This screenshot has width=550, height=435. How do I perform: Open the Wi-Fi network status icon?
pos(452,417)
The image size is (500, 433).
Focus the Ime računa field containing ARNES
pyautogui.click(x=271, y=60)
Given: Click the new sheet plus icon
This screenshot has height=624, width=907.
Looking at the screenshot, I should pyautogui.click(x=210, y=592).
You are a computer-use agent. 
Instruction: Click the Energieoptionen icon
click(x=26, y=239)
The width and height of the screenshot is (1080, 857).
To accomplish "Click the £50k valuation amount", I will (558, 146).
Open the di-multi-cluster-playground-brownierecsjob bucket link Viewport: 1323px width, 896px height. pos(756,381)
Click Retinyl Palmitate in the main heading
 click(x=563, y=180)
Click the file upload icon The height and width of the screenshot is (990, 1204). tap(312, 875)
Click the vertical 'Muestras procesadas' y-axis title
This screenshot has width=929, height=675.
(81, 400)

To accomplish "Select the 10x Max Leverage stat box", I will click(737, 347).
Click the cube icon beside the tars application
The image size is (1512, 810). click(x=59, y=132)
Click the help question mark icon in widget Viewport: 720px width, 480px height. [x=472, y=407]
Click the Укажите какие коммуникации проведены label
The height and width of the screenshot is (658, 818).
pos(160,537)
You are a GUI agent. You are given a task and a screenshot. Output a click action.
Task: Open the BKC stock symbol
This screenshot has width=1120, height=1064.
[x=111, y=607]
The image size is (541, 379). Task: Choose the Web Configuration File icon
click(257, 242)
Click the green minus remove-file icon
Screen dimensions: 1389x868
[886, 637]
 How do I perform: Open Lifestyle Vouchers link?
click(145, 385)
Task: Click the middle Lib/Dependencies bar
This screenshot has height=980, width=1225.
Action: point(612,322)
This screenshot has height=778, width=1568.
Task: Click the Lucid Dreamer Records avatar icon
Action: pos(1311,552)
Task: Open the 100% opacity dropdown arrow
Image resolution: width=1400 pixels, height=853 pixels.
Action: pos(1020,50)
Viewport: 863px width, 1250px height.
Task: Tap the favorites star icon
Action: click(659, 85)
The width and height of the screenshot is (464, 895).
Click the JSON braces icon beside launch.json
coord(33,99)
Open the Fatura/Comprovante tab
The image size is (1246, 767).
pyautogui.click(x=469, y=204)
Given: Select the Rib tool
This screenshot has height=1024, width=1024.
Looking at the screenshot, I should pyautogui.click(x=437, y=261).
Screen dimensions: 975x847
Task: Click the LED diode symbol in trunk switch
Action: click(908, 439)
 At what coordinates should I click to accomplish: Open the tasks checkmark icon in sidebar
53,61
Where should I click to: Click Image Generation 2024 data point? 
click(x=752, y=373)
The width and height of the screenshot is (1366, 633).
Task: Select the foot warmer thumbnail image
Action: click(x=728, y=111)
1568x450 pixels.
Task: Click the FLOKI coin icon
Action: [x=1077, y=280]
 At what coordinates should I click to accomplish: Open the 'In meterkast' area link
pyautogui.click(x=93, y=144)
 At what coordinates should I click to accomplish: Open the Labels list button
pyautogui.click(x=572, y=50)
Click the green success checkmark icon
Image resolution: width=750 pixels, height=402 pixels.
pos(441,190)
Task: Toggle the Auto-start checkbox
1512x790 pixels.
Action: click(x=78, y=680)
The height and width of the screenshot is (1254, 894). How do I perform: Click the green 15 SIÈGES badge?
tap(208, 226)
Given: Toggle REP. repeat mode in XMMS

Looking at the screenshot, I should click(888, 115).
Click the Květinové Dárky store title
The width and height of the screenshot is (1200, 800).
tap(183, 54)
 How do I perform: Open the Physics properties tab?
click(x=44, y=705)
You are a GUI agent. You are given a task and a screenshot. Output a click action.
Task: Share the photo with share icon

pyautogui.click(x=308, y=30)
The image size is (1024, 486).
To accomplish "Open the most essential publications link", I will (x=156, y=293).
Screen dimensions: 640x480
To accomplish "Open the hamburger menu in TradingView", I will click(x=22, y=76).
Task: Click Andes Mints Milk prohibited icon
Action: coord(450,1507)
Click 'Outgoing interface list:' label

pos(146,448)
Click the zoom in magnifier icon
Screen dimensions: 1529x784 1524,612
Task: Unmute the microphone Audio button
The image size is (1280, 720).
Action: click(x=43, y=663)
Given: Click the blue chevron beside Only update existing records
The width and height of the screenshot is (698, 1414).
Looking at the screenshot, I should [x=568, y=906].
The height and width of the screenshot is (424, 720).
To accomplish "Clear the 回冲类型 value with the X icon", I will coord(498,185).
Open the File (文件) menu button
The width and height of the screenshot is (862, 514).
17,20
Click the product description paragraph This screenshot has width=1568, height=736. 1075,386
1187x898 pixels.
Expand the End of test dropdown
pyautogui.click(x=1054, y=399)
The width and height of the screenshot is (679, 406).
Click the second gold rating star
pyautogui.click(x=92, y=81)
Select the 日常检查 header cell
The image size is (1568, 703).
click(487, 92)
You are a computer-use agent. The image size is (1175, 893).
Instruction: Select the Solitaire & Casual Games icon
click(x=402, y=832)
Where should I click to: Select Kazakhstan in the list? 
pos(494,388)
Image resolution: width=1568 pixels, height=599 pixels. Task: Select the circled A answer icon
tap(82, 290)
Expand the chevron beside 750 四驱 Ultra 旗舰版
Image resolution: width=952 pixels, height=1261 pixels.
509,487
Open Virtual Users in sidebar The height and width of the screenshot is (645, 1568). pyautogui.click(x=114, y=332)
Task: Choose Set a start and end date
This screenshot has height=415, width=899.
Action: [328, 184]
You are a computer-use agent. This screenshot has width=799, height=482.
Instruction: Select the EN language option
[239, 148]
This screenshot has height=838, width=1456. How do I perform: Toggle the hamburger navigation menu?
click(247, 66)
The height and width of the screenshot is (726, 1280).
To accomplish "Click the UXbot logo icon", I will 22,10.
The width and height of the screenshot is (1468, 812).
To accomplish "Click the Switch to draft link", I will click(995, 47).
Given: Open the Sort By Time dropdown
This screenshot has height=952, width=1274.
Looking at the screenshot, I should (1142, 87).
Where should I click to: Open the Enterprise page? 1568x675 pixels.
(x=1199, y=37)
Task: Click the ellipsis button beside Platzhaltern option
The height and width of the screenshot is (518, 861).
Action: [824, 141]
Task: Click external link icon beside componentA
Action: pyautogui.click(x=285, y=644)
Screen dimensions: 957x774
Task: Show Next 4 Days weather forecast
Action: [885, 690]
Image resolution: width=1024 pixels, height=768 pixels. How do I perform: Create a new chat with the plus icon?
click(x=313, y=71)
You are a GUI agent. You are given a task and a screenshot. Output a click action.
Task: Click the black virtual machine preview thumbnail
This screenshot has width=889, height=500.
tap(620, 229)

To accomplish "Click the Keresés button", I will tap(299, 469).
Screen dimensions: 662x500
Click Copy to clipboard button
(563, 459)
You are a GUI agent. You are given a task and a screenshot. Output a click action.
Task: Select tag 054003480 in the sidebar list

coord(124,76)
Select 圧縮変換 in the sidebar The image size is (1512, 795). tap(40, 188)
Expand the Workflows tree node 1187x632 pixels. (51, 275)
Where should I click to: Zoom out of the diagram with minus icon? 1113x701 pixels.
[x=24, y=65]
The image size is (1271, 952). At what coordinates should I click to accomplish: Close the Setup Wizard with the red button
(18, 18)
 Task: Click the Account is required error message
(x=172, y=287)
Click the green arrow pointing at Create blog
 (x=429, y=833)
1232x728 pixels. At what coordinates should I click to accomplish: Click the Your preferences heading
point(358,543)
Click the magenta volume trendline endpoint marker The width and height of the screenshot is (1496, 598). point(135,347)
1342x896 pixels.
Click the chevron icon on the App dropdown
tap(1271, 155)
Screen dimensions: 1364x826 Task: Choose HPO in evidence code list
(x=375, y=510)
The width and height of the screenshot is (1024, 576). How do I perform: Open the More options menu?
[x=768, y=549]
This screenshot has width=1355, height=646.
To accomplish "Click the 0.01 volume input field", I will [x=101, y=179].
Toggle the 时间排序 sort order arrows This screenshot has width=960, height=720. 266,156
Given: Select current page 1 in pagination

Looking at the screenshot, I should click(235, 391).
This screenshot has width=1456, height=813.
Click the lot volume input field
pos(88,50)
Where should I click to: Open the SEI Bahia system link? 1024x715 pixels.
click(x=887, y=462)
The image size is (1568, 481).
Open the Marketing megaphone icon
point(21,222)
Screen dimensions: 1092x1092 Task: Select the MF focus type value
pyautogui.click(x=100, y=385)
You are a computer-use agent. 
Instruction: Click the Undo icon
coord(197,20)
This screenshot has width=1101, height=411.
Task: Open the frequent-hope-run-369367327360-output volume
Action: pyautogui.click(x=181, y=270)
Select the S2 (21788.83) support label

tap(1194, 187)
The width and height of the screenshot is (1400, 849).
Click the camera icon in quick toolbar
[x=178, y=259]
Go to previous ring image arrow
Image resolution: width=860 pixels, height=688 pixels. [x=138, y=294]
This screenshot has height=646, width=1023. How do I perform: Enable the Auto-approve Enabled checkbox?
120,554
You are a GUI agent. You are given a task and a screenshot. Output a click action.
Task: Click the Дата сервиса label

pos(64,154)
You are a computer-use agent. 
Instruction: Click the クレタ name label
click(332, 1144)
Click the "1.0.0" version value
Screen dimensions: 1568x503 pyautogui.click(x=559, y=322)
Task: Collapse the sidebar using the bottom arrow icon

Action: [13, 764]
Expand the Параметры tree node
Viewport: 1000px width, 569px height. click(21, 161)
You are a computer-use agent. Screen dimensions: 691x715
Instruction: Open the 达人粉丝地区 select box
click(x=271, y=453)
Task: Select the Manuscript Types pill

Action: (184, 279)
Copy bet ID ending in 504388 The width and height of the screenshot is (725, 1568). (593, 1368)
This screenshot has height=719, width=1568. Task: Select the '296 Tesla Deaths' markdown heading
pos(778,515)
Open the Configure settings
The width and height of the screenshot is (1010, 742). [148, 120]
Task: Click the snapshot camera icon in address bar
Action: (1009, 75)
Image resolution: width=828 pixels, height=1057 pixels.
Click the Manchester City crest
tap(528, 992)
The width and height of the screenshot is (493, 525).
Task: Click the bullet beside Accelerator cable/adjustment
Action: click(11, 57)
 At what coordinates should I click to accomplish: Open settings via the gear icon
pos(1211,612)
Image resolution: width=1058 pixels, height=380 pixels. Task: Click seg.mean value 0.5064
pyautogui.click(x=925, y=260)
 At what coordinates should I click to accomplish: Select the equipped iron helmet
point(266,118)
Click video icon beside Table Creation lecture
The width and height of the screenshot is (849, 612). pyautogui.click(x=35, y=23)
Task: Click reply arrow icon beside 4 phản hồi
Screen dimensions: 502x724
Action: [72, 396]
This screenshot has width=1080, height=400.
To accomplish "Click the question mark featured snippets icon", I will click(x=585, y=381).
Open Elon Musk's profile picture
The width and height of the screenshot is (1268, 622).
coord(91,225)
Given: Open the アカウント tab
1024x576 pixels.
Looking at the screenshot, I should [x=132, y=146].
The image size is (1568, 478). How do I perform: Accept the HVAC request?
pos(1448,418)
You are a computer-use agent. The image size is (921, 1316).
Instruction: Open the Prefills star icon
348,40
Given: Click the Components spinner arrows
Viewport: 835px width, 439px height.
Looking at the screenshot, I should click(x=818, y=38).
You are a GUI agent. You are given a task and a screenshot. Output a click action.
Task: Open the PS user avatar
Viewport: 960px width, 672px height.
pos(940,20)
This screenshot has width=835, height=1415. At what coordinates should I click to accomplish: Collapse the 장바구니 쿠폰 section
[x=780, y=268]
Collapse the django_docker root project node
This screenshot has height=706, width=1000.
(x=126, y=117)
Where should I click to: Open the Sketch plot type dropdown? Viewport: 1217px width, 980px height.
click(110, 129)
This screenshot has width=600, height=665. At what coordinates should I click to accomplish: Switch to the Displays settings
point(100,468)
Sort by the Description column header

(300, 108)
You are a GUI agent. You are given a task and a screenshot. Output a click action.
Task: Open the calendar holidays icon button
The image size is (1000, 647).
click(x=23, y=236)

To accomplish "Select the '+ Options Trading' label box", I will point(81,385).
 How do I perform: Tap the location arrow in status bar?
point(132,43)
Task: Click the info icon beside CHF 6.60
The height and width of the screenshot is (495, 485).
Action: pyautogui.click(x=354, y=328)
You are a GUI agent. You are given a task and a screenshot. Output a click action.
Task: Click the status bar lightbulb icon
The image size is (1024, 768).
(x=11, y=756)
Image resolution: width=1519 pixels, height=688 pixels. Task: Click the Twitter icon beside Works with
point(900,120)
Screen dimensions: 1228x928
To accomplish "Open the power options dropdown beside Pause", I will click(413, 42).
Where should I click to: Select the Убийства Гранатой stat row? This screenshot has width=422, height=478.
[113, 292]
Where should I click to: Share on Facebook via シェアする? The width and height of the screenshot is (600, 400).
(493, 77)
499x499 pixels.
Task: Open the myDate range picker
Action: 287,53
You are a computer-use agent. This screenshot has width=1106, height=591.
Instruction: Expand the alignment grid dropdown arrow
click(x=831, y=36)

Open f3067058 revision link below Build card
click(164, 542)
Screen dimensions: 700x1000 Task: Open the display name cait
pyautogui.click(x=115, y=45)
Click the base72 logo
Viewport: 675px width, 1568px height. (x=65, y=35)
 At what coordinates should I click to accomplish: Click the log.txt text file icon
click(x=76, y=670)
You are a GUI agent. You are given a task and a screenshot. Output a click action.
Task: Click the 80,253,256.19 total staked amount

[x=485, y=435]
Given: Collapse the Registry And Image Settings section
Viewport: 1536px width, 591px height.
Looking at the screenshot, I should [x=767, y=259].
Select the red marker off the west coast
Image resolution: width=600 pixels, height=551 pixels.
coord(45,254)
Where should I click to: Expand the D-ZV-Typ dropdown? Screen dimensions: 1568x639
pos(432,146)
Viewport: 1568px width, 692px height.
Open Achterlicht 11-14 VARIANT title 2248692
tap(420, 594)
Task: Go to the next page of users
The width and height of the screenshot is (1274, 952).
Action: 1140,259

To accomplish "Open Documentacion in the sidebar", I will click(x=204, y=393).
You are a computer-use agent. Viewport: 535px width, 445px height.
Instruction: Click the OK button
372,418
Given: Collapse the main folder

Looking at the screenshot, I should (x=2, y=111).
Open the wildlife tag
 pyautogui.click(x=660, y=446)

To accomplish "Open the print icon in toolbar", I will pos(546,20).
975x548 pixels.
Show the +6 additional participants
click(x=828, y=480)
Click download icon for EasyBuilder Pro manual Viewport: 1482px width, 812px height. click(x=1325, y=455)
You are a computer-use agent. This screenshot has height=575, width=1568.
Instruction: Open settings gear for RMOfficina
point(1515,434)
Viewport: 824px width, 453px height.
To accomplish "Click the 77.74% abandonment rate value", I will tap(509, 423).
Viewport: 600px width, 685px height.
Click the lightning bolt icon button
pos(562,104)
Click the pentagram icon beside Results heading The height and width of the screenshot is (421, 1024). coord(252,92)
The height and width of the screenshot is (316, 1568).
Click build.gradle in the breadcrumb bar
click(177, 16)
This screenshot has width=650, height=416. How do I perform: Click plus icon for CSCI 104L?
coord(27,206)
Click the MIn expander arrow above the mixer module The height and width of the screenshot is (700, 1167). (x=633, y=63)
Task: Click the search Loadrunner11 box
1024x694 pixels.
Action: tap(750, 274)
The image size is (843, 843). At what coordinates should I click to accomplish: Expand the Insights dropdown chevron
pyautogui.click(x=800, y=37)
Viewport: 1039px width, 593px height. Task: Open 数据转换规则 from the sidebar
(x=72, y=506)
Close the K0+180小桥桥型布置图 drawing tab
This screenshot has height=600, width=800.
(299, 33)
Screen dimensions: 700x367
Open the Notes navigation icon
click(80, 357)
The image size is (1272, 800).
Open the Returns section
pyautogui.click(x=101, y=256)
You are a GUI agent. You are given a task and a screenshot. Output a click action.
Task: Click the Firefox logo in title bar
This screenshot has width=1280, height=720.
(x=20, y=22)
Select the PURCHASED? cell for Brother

- PROMPT -
Show the lines of the records that include the string "computer".

- SOLUTION -
You are a computer-use agent. 
You are a computer-use agent. The image size is (1175, 893).
You are a computer-use agent. This screenshot has width=799, height=482.
You are a computer-use agent. 
You are a computer-use agent. 
You are a computer-use agent. Screen dimensions: 691x715
You are a computer-use agent. The image size is (921, 1316).
You are a computer-use agent. This screenshot has width=1106, height=591.
You are a computer-use agent. Viewport: 535px width, 445px height.
You are a computer-use agent. This screenshot has height=575, width=1568.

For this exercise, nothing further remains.